(DATA SECTION Opens)

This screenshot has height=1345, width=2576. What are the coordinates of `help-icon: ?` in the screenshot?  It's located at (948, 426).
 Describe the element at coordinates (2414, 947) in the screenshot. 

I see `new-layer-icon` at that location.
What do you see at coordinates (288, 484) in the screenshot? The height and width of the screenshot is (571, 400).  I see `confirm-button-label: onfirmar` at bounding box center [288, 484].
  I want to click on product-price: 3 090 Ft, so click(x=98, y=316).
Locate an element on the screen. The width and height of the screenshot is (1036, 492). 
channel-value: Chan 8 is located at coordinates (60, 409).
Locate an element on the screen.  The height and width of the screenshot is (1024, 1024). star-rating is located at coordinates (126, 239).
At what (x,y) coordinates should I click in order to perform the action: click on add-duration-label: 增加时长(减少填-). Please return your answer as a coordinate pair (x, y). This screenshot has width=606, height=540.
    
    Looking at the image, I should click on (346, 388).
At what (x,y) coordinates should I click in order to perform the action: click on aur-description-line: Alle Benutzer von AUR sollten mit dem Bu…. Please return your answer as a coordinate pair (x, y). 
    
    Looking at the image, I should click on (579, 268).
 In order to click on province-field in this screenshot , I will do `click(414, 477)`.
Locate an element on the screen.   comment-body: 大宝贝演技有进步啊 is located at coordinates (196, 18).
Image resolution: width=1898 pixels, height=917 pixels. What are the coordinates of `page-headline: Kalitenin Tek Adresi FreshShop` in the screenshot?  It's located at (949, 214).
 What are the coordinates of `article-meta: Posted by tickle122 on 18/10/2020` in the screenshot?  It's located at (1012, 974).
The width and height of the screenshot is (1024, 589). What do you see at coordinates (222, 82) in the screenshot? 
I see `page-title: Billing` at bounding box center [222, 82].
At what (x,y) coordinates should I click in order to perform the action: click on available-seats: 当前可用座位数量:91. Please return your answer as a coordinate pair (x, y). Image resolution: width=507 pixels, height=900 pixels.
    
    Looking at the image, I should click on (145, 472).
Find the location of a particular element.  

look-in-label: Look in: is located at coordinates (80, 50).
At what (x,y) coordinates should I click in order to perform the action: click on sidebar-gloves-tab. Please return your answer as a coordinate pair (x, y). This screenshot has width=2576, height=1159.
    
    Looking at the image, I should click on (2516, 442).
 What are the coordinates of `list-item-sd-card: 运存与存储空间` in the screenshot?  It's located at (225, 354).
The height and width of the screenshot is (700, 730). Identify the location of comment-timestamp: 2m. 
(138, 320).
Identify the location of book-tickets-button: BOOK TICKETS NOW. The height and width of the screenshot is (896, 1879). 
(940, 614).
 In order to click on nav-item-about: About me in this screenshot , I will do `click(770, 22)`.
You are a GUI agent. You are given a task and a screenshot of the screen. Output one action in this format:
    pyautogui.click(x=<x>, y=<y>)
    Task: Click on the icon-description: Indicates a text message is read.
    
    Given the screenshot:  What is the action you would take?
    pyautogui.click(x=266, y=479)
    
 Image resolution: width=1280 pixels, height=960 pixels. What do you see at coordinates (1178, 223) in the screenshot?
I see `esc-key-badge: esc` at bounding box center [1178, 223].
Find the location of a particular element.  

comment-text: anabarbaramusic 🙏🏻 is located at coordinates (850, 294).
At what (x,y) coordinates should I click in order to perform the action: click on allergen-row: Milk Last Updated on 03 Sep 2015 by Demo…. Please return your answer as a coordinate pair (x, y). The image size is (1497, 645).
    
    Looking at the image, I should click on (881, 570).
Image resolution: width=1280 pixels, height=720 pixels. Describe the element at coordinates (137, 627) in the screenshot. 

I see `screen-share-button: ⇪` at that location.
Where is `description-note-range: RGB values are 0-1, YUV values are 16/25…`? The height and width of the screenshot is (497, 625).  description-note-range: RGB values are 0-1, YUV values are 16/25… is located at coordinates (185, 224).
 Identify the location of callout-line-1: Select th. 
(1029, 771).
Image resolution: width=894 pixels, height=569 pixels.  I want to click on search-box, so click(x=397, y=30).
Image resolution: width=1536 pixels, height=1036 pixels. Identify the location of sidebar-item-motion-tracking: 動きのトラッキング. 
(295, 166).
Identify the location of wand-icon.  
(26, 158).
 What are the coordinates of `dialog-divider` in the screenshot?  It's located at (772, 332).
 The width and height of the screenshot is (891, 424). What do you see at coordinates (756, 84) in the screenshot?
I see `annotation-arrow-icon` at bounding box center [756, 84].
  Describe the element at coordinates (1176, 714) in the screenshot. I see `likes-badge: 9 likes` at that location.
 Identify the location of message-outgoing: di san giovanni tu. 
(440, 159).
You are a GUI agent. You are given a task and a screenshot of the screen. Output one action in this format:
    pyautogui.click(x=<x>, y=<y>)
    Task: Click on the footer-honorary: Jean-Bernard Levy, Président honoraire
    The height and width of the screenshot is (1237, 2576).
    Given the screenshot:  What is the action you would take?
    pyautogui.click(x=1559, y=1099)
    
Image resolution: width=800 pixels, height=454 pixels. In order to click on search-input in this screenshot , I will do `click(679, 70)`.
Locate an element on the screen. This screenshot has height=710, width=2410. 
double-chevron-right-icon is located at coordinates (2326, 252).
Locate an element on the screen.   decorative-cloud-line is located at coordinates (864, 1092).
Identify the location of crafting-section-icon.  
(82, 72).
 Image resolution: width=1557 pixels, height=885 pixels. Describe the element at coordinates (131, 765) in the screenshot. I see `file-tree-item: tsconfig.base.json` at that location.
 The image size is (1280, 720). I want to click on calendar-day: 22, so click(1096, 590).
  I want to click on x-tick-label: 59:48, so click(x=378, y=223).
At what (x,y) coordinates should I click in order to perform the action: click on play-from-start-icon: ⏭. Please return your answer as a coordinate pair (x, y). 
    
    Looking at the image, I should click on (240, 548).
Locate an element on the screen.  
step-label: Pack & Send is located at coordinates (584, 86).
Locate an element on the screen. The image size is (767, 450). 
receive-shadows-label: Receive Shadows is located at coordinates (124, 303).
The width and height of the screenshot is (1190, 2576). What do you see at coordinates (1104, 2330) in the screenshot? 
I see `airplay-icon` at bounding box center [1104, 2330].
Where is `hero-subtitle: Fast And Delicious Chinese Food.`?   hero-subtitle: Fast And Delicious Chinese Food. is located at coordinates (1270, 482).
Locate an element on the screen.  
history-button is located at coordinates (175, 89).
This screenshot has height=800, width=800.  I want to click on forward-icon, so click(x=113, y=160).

(DATA SECTION Closes)

» **BRIEF**
Put the lines of the records above into a JSON list of strings, one string per line and blank lines omitted, starting at the line containing "Locate an element on the screen. This" and ending at the line containing "I want to click on x-tick-label: 59:48, so", both included.

» **TASK OUTPUT**
[
  "Locate an element on the screen. This screenshot has height=710, width=2410. ",
  "double-chevron-right-icon is located at coordinates (2326, 252).",
  "Locate an element on the screen.   decorative-cloud-line is located at coordinates (864, 1092).",
  "Identify the location of crafting-section-icon.  ",
  "(82, 72).",
  " Image resolution: width=1557 pixels, height=885 pixels. Describe the element at coordinates (131, 765) in the screenshot. I see `file-tree-item: tsconfig.base.json` at that location.",
  " The image size is (1280, 720). I want to click on calendar-day: 22, so click(1096, 590).",
  "  I want to click on x-tick-label: 59:48, so click(x=378, y=223)."
]